Data excerpts:
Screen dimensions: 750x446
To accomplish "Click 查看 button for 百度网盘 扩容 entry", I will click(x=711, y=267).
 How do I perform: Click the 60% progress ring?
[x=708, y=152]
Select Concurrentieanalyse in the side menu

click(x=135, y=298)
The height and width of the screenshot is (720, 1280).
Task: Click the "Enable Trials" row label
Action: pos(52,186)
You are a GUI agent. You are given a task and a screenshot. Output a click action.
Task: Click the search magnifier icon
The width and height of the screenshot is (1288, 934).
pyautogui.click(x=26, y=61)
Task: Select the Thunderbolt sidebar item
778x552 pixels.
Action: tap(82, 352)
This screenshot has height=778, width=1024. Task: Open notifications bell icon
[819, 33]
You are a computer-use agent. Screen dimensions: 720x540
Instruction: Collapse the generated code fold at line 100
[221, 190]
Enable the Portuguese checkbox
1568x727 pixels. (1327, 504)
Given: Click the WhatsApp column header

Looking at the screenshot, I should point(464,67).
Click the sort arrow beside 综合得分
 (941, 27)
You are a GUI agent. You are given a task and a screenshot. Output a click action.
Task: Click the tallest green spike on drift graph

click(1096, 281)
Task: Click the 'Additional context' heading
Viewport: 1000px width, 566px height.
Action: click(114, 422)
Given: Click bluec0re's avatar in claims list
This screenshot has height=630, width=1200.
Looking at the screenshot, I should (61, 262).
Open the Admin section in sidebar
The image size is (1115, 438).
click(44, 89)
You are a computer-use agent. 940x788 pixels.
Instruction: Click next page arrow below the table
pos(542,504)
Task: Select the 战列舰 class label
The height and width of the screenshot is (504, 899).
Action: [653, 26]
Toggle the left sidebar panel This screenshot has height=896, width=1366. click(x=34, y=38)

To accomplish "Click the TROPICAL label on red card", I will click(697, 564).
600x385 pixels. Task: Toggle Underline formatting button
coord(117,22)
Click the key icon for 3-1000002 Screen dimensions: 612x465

Task statement: Your answer must be every record above, retyped exactly.

Answer to this problem:
Screen dimensions: 750x446
To accomplish "Click 查看 button for 百度网盘 扩容 entry", I will click(x=711, y=267).
 How do I perform: Click the 60% progress ring?
[x=708, y=152]
Select Concurrentieanalyse in the side menu

click(x=135, y=298)
The height and width of the screenshot is (720, 1280).
Task: Click the "Enable Trials" row label
Action: pos(52,186)
You are a GUI agent. You are given a task and a screenshot. Output a click action.
Task: Click the search magnifier icon
The width and height of the screenshot is (1288, 934).
pyautogui.click(x=26, y=61)
Task: Select the Thunderbolt sidebar item
778x552 pixels.
Action: tap(82, 352)
This screenshot has height=778, width=1024. Task: Open notifications bell icon
[819, 33]
You are a computer-use agent. Screen dimensions: 720x540
Instruction: Collapse the generated code fold at line 100
[221, 190]
Enable the Portuguese checkbox
1568x727 pixels. (1327, 504)
Given: Click the WhatsApp column header

Looking at the screenshot, I should point(464,67).
Click the sort arrow beside 综合得分
 (941, 27)
You are a GUI agent. You are given a task and a screenshot. Output a click action.
Task: Click the tallest green spike on drift graph

click(1096, 281)
Task: Click the 'Additional context' heading
Viewport: 1000px width, 566px height.
Action: click(114, 422)
Given: Click bluec0re's avatar in claims list
This screenshot has height=630, width=1200.
Looking at the screenshot, I should (61, 262).
Open the Admin section in sidebar
The image size is (1115, 438).
click(44, 89)
You are a computer-use agent. 940x788 pixels.
Instruction: Click next page arrow below the table
pos(542,504)
Task: Select the 战列舰 class label
The height and width of the screenshot is (504, 899).
Action: [653, 26]
Toggle the left sidebar panel This screenshot has height=896, width=1366. click(x=34, y=38)

To accomplish "Click the TROPICAL label on red card", I will click(697, 564).
600x385 pixels. Task: Toggle Underline formatting button
coord(117,22)
Click the key icon for 3-1000002 Screen dimensions: 612x465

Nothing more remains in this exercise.